***** Material supplied

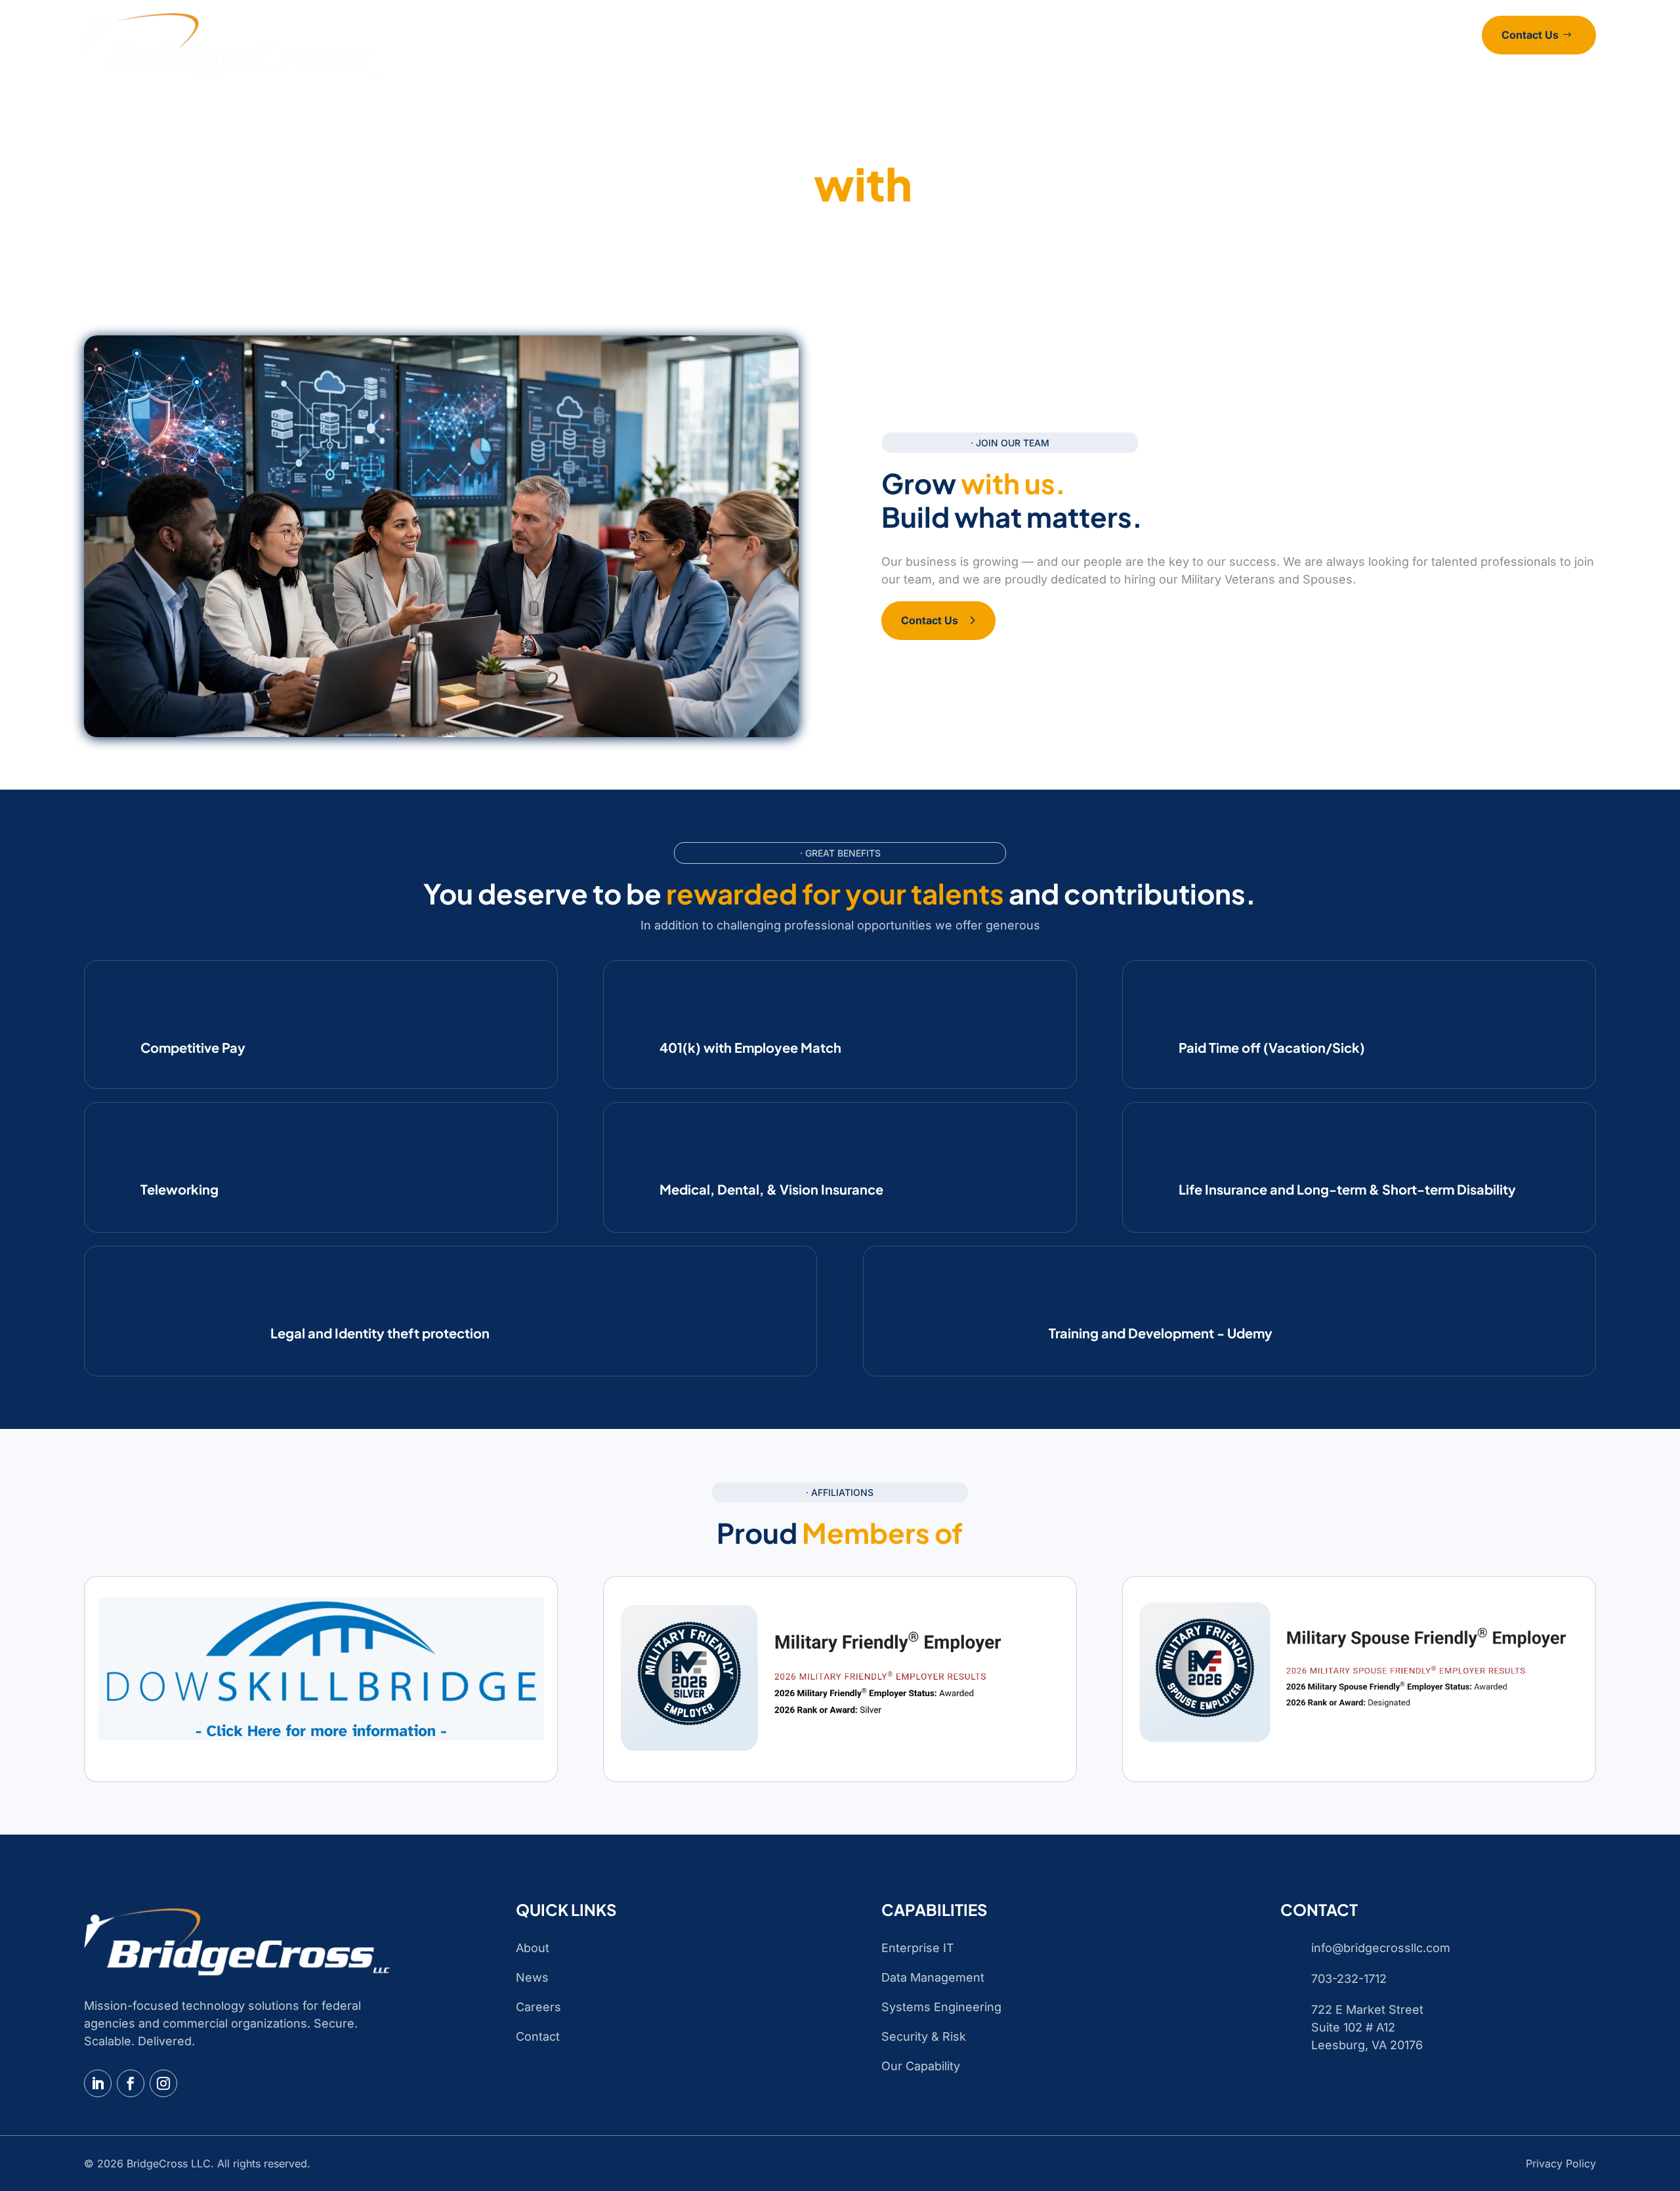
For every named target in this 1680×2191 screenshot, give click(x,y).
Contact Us (1530, 34)
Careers (995, 53)
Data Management (932, 1977)
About (715, 53)
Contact (1048, 53)
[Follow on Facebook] (130, 2083)
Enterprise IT (917, 1948)
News (947, 53)
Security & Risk (923, 2036)
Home (670, 53)
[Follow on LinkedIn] (98, 2083)
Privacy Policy (1561, 2163)
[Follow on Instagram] (163, 2083)
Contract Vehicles (874, 53)
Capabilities (773, 53)
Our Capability (920, 2066)
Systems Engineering (941, 2007)
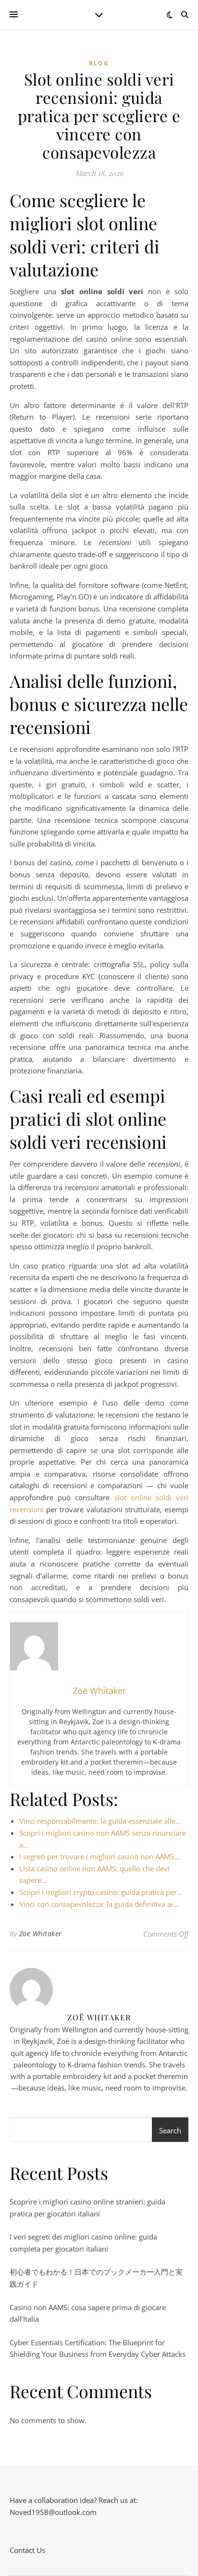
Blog (99, 63)
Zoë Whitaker (40, 1933)
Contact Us (27, 2550)
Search (170, 2130)
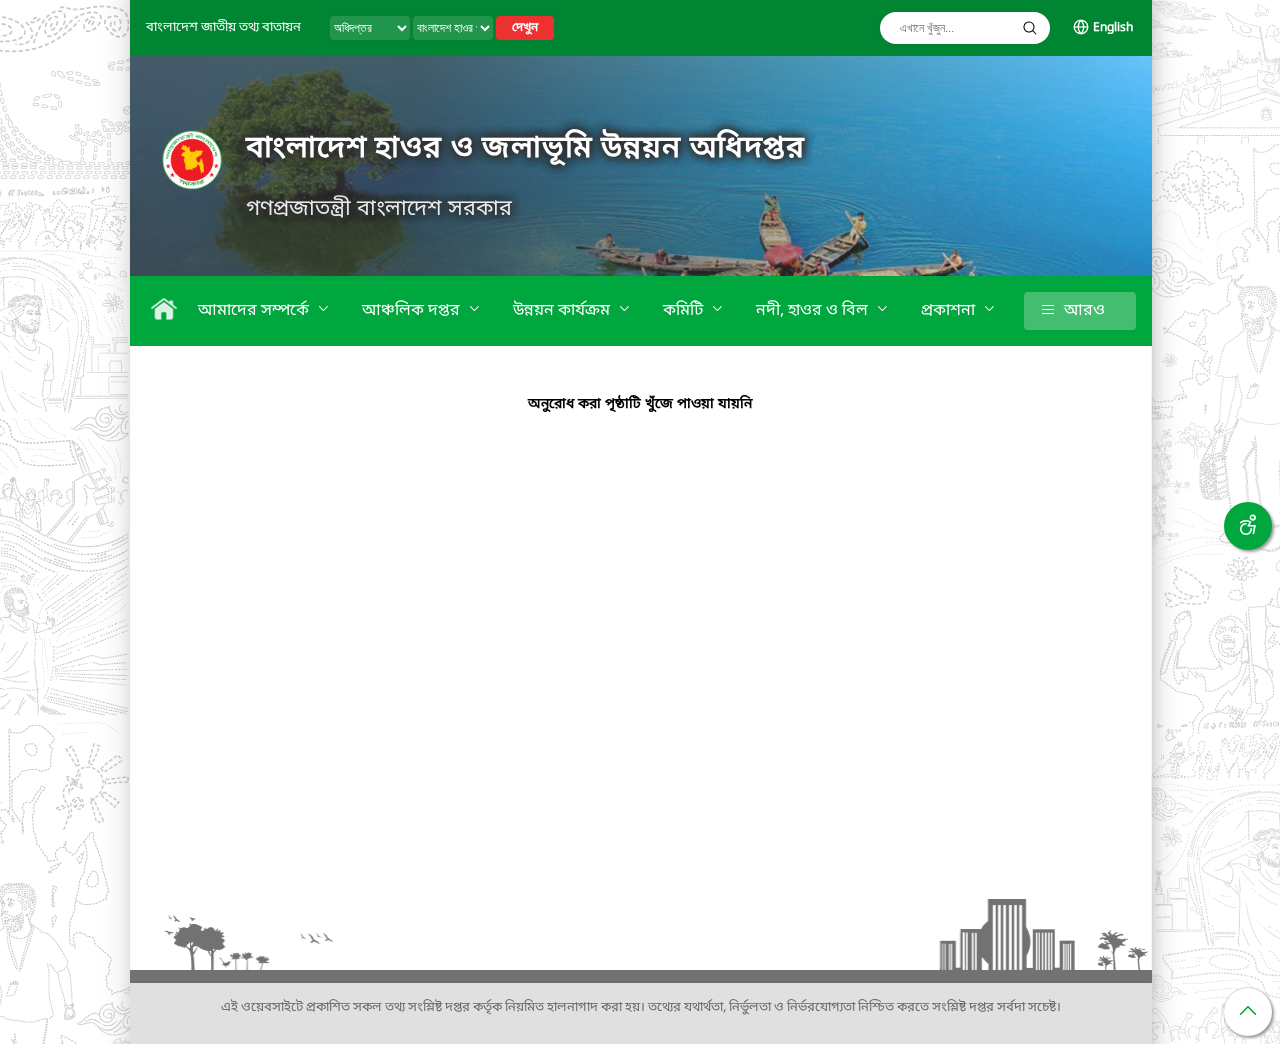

**********

Nothing but the pictures is to be left out; repeat the data exactly.

**Solution**
For every named target in this 1680×2191 screenshot, give click(x,y).
Contact Us (1530, 34)
Careers (995, 53)
Data Management (932, 1977)
About (715, 53)
Contact (1048, 53)
[Follow on Facebook] (130, 2083)
Enterprise IT (917, 1948)
News (947, 53)
Security & Risk (923, 2036)
Home (670, 53)
[Follow on LinkedIn] (98, 2083)
Privacy Policy (1561, 2163)
[Follow on Instagram] (163, 2083)
Contract Vehicles (874, 53)
Capabilities (773, 53)
Our Capability (920, 2066)
Systems Engineering (941, 2007)
Blog (99, 63)
Zoë Whitaker (40, 1933)
Contact Us (27, 2550)
Search (170, 2130)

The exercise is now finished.